In the debit column, she also looks like she might reconcile with bloody Eric, if only for the sake of Chloée. And I did a little sick in my mouth at Sandra and Paul’s final adieu, which was cheesier than out-of-date camembert. But I think it’s safe to say that personal and professional futures look a lot brighter for her than they did six weeks ago.
Paul Maisonneuve
As the eventual focal point of the series, it was probably appropriate that the job of laying out the whole tangled story fell to Paul. Although, frankly, I still don’t know what to make of a man whose enigmatic mask stayed in place until the very end. Was his repentance genuine? Why did he never properly investigate Juliette’s death? So many questions. Still, this was a reckoning of sorts for Paul, who now has to live with Laura’s death on his conscience as well. I fear he may still spend more time brooding over his demons than “remembering the good times”.
Other key players
Henri Norbert: “How much to forget your mum? There’s a one-in-five chance I’m your dad.” What a singularly abhorrent individual Norbert turned out to be. But he still feels more like a sketch than a rounded character – after six episodes, we ought to know a bit more about him.
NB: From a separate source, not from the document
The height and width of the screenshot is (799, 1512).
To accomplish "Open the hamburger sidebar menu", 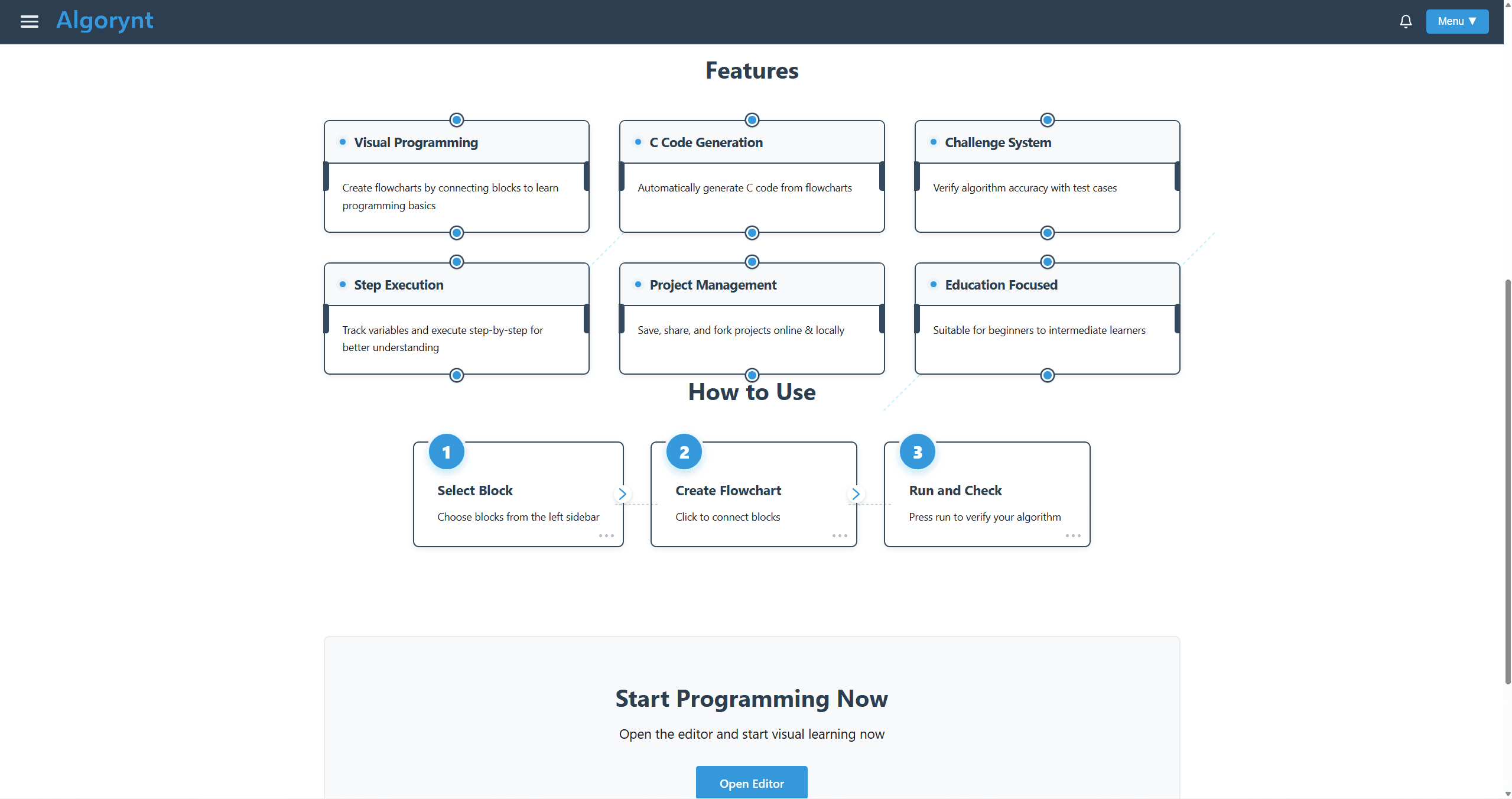I will [x=29, y=22].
Damien: Ditto. Would money worries genuinely drive someone to kill on five (eventually six) separate occasions? I’m unconvinced. Nor did I really buy Damien’s transformation from mewling wimp to implacable, T-1000-esque killer.
Laura/Valerie: A desperate life and a desperate end. What else is there to say? I would have liked to find out a bit more about her friendship with Carl (another underdrawn character seemingly invented to tidy up plot points), and I’m still not quite clear what her long game with Paul was intended to be, had he managed to apprehend Norbert and Damien. Would all have been forgiven?
Time of the wolf
The poor old thing, kept locked in a cage on an industrial estate. Bit anticlimactic, really, and I don’t know how Sandra knew that was where it was. In fact, I don’t quite know what the point of using it was at all. Wouldn’t there be more reliable ways to protect yourself, even on the mean streets of Le Tréport? No word, either, on how they managed to acquire the damn thing.
Never mind, there was lupine redemption of sorts, when the wolf was deputised to track down Laura and Sandra. It was hardly his fault that they got there too late to save her.
Thoughts and observations
- Le Tréport tourist board alternative slogan of the week: “Le Tréport, where the beaches are brimming with potential death traps for curious kids.”
- You’re going wolf-hunting while multiple killers are on the loose. Do you: a) take along an expert animal handler? b) go in with a full Swat team? c) not tell anyone and go with one other person?
- I had hoped Gorbier was being confined in some ludicrously elaborate Hannibal Lecter-style contraption.
- I was struck by how well matched Sandra and Damien were in the wildly-inaccurate-shooting stakes.
- What did Laura do with all those chairs stacked up in her flat? She didn’t seem the sort to throw a dinner party.
- I thoroughly enjoyed the last 20 minutes, absurd as they were. Spare dialogue, swelling soundtrack, another superb location and a sense of grim inevitability.
- Someone on the production had a lot of fun spilling their psyche while designing that diary. Grim stuff.
- Loose ends corner: who took the potshots at Paul in the first episode? How/why did Laura choose the female corpses for her happy families? What was Maxine’s job? Why was Justin never granted a surname? How did Damien know Kremer was boarding that ferry?